* _WORK TASK_
Nothing is needed except the lines below that run from the one with "Task: Click the MySQL Cluster CGE globe icon" through the one with "Task: Switch to the Audio tab", repeated exactly.

▼

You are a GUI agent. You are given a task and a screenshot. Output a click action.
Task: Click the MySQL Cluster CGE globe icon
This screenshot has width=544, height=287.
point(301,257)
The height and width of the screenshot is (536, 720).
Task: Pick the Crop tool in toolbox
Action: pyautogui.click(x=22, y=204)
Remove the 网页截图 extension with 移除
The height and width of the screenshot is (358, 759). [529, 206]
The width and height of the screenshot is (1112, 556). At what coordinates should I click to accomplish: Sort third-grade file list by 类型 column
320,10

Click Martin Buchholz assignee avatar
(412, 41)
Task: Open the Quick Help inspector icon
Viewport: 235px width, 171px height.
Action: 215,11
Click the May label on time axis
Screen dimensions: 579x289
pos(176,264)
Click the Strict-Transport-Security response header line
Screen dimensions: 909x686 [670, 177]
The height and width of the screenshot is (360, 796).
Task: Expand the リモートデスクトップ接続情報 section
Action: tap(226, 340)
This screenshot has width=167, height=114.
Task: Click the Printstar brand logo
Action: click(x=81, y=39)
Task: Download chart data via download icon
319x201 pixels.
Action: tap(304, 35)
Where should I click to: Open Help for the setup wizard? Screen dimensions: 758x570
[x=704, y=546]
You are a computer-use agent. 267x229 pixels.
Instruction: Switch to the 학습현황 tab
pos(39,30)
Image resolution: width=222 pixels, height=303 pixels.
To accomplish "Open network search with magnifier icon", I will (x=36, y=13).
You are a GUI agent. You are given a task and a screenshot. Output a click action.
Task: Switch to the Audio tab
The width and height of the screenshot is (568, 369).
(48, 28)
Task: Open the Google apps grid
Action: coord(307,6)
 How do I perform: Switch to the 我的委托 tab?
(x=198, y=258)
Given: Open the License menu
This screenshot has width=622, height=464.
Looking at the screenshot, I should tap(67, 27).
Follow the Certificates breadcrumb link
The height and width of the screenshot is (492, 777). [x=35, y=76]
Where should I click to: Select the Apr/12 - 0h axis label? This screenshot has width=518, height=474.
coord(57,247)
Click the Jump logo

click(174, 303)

▲

* _SOLUTION_
Task: Click the MySQL Cluster CGE globe icon
This screenshot has width=544, height=287.
point(301,257)
The height and width of the screenshot is (536, 720).
Task: Pick the Crop tool in toolbox
Action: pyautogui.click(x=22, y=204)
Remove the 网页截图 extension with 移除
The height and width of the screenshot is (358, 759). [529, 206]
The width and height of the screenshot is (1112, 556). At what coordinates should I click to accomplish: Sort third-grade file list by 类型 column
320,10

Click Martin Buchholz assignee avatar
(412, 41)
Task: Open the Quick Help inspector icon
Viewport: 235px width, 171px height.
Action: 215,11
Click the May label on time axis
Screen dimensions: 579x289
pos(176,264)
Click the Strict-Transport-Security response header line
Screen dimensions: 909x686 [670, 177]
The height and width of the screenshot is (360, 796).
Task: Expand the リモートデスクトップ接続情報 section
Action: tap(226, 340)
This screenshot has width=167, height=114.
Task: Click the Printstar brand logo
Action: click(x=81, y=39)
Task: Download chart data via download icon
319x201 pixels.
Action: tap(304, 35)
Where should I click to: Open Help for the setup wizard? Screen dimensions: 758x570
[x=704, y=546]
You are a computer-use agent. 267x229 pixels.
Instruction: Switch to the 학습현황 tab
pos(39,30)
Image resolution: width=222 pixels, height=303 pixels.
To accomplish "Open network search with magnifier icon", I will (x=36, y=13).
You are a GUI agent. You are given a task and a screenshot. Output a click action.
Task: Switch to the Audio tab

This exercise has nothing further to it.